» Passage:
^^^^^^^^^^^^^^^^
News It’s about time

Parks receive a City windfall

Stella Camacho strolled through the old Japanese Tea Garden in Brackenridge Park on a warm winter afternoon last week. Camacho reminisced about bringing her son to the Tea Garden when he was old enough to walk, and remembers how beautiful it was when she went there on a first date many years ago as a Kennedy High School student.

Although the Tea Garden desperately needs renovation, she still thought it was worth a visit. The venue is officially closed until autumn.

The Japanese Tea Garden received nearly $1 million from the City and the Parks Foundation to help restore the dilapidated landmark. (Photo by Julie Barnett)

Does she mind paying taxes to fix up the place? “We’ve been here twice, and we’ll be back. It’s still a nice, worthwhile investment.”

The same afternoon, photographer John Touchet brought his client, model Brittany Wendl, to the upper deck of the Tea Garden because, he said, the site “is remote and nobody is around to mess with us.” He was taking shots of Wendl posed against a rock stanchion to update her modeling portfolio. “The good thing is, it’s all natural. There is nothing in the background. It’s a perfect shot for wedding photos.”

For many years, the Tea Garden has been in disrepair. `See “They’re no Eden,” July 1-7, 2004.` The ponds are dry, the koi fish and the turtles reside elsewhere, the old Jingu house and the rock pagoda need new roofs. But all that is about to change.
^^^^^^^^^^^^^^^^
» Work instruction: From the article on the Tea Garden, print word for word the stretch that opens with the words containing "The same afternoon, photographer" and closes with "about to change.".
^^^^^^^^^^^^^^^^
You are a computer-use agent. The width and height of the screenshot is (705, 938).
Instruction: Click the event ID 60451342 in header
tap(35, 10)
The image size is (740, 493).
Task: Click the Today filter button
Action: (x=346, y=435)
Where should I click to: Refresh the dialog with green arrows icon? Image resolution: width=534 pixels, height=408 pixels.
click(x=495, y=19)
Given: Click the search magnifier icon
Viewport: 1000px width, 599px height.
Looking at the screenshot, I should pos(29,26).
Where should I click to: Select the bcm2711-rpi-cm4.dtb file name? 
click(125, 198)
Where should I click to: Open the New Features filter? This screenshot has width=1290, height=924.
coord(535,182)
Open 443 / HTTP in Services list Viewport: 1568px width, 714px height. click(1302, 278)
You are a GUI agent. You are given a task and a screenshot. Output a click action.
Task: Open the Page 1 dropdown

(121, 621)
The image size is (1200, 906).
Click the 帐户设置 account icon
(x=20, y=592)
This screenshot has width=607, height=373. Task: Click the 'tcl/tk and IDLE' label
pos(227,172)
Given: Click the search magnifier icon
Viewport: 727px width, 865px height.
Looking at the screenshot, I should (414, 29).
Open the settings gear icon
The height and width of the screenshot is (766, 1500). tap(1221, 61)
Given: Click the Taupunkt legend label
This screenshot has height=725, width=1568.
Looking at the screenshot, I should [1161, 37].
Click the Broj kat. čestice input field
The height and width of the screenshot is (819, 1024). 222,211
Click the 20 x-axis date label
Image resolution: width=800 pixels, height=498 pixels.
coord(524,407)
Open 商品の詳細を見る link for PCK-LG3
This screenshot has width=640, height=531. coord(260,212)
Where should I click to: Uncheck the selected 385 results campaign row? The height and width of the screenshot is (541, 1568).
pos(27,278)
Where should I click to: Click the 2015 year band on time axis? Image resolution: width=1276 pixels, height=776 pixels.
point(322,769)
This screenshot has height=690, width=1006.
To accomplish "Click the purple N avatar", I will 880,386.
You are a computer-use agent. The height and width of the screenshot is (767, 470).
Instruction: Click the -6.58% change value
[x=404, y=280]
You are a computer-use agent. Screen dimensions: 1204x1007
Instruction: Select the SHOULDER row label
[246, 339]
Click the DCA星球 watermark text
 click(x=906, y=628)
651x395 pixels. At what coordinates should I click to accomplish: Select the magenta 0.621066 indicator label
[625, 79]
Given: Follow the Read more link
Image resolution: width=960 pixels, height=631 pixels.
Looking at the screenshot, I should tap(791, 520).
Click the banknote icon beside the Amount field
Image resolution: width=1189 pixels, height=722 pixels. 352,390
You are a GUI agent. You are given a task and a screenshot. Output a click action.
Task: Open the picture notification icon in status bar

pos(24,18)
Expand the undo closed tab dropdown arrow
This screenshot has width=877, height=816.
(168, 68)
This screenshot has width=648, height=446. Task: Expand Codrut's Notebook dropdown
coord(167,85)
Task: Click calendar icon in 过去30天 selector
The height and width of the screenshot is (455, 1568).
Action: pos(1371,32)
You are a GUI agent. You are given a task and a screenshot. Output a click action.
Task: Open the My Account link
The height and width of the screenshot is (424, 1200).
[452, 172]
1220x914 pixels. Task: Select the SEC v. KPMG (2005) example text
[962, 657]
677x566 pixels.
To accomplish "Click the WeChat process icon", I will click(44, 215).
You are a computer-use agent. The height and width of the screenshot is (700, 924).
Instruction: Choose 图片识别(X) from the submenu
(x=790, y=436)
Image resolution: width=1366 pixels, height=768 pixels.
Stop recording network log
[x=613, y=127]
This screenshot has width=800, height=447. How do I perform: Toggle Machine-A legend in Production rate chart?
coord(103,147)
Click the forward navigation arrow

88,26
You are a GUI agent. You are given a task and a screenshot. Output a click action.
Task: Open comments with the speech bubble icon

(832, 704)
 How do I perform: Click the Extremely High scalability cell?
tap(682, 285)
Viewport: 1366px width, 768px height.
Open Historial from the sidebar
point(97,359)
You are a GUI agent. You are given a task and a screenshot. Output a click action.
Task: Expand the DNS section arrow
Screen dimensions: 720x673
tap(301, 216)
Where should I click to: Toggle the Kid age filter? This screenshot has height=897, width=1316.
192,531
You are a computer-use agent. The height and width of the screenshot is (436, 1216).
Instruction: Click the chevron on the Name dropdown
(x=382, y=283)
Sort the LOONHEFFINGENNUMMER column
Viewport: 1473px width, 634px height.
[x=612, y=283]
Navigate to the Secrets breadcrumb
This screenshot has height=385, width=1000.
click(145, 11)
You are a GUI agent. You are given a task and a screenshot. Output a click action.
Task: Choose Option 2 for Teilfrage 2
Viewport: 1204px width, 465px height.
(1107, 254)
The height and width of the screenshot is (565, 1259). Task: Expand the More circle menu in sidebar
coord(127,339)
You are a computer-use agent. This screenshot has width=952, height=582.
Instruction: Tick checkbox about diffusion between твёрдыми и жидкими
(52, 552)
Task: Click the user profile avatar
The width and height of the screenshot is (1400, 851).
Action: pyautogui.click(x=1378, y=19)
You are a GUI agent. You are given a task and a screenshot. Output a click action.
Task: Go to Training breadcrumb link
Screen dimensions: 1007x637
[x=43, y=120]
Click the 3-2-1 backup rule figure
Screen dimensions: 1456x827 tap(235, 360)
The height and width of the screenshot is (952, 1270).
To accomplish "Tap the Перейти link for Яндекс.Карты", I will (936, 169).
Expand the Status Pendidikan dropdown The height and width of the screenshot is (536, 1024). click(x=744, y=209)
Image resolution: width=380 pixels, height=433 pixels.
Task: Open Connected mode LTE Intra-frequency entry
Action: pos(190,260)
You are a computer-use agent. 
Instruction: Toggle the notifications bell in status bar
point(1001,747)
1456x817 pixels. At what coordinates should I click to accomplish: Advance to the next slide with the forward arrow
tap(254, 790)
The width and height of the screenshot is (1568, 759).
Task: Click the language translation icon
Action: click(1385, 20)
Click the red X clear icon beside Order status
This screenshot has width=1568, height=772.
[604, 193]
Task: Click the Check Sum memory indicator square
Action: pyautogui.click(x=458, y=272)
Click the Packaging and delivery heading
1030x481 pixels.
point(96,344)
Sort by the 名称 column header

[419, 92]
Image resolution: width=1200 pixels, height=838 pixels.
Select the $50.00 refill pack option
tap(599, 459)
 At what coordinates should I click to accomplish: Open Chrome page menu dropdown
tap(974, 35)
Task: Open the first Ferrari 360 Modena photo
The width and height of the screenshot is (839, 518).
^^^^^^^^^^^^^^^^
» Result of this task:
The same afternoon, photographer John Touchet brought his client, model Brittany Wendl, to the upper deck of the Tea Garden because, he said, the site “is remote and nobody is around to mess with us.” He was taking shots of Wendl posed against a rock stanchion to update her modeling portfolio. “The good thing is, it’s all natural. There is nothing in the background. It’s a perfect shot for wedding photos.”

For many years, the Tea Garden has been in disrepair. `See “They’re no Eden,” July 1-7, 2004.` The ponds are dry, the koi fish and the turtles reside elsewhere, the old Jingu house and the rock pagoda need new roofs. But all that is about to change.